I have come across a very interesting article that rings very true to
me from my own political experiences in Ireland and with the broad
left in England over the last forty years. This article principally
concerns the other Imperialist partner in the US and the puppet
masters of military intelligence in the Pentagon. I would be most
interested in other comrades experiences, analysis and interpretation
as they relate to the following article and how much of it is true as
it relates to the Brits and their Irish puppets. Perhaps James might
consider a format so that it can be discussed as it relates to others
experience.
Truth Through a Soda Straw
By John Grant
The truth about American politics is this: disguised by the theatrics
of squabbling Democrats and Republicans, Washington governs according
to limits prescribed by a fixed and narrow consensus. The two main
parties collaborate in preserving that consensus. Doing so requires
declaring out-of-bounds anything even remotely resembling a
fundamental critique of how power gets exercised or wealth
distributed.
-Andrew Bacevich
June 18, 2010 "This Can't Be Happening. " -- Barack Obama has two
serious leak problems.
One is a real leak -- of oil from the bowels of the Earth into the
Gulf of Mexico and onto the shores of the Gulf States. The other is a
metaphoric leak -- of information from the vast reservoir of secrecy
our military and its wars have become.
Dishonesty, the notion of “too big to fail” and Bacevich’s consensus
are at the core of both leak problems.
In the case of British Petroleum and the Deepwater Horizon explosion,
we know how a back-slapping, good ol’ boy network has led to a lack of
oversight and regulation. As we learned from the financial disaster,
the arrogant single-focus drive for profit leads to corners being cut
and, in the case of BP, the absence of any kind of Plan B to deal with
great gobs of uncontrollable orange goo gushing from a hole over a
mile beneath the sea’s surface.
The secrecy leak is different. In this case, President Obama is trying
to stop leaks that tap into the too-big-to-fail corruption and
dishonesty within a huge enterprise directly under his control: The
Pentagon.
The United States Military is the largest self-contained,
self-aggrandizing enterprise in the world. As militaries everywhere
tend to do, it protects itself as an institution and uses its power to
co-opt whatever elements of the culture it feels it needs or can
benefit from.
Central America is the perfect small-scale model. In Guatemala, the
military is an institution that always trumps elected civilian
leadership. In El Salvador, military officers are deeply involved in
banks and business ventures. In Honduras, the general who mounted the
2009 coup has been appointed to run the lucrative Hondutel phone
system. In fact, the much-ballyhooed one-term limit for presidents in
Honduras exists precisely to limit a civilian politician’s power
vis-à-vis the more stable military institution.

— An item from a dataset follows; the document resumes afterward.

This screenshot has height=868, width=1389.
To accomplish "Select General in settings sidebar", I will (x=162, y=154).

Only naiveté or delusional patriotism explains why Americans do not
realize this dynamic also exists here in the US.
Since the Iraq debacle circa 2007, General David Petraeus has taken
over the US military by storm. He is clearly a very brilliant man. His
highly-touted counterinsurgency doctrine saved the war in Iraq from
disaster and, then, made continuing the war politically possible.

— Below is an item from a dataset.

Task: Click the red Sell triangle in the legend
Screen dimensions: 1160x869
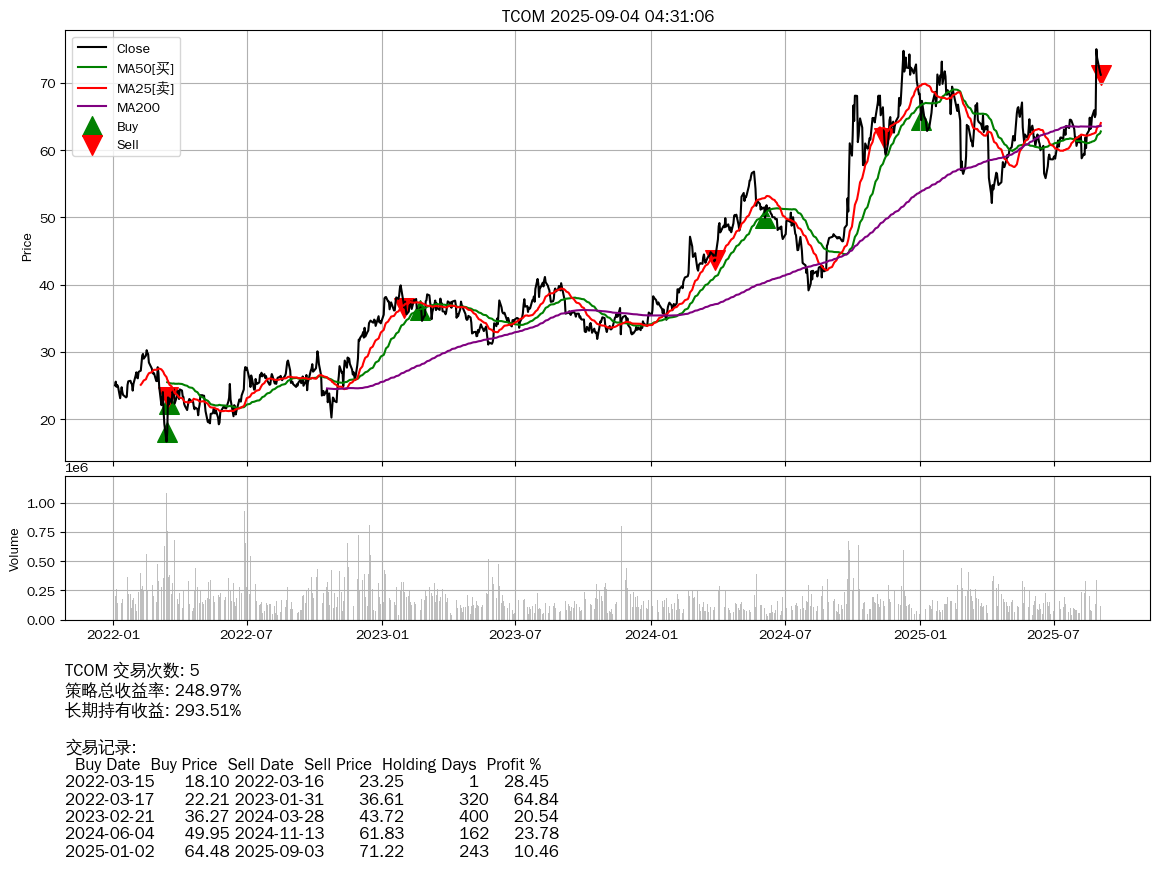Action: (x=92, y=145)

Disciples of the COIN Doctrine assure readers of Newsweek, in one
preposterous example, that, had it been employed in Vietnam, we could
have won that war. It is a doctrine based on seeing the military, not
as Karl von Clausewitz saw it – “a continuation of political activity
by other means" – but rather as politics itself, with a special focus
on humanitarian outreach and “nation-building.”

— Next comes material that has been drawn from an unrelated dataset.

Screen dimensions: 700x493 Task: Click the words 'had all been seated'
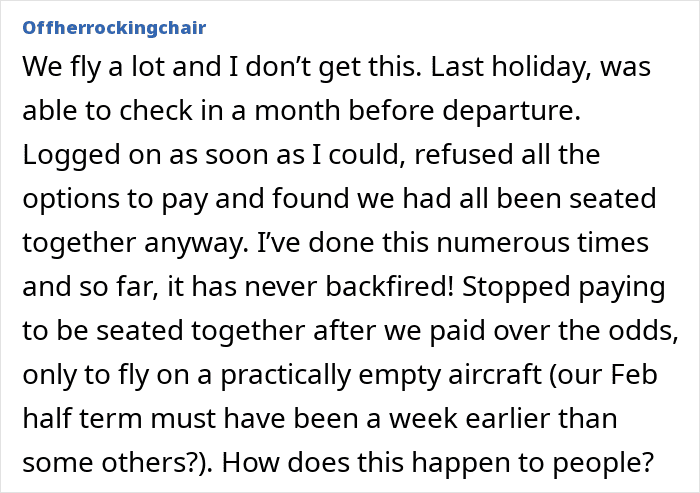tap(529, 198)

In Clausewitz’s day, there was politics and there was war. War was a
decisive step beyond politics. In Petraeus’ Pentagon, the distinctions
between politics and war are diminished or lost completely.
Thus, our military, which does not operate on a two, four or six-year
political cycle, has incrementally moved deeper and deeper into the US
policy decision-making realm. The 9/11 attacks and the feelings of
fear and revenge that followed have accelerated this dynamic.
Politicians from both parties now defer to Pentagon leaders for
decisions on war and peace -- something the founding fathers precisely
tried to avoid.
A man like Barack Obama with no military experience is forced to dance
to their tune or be seen as taking them on. So he dances.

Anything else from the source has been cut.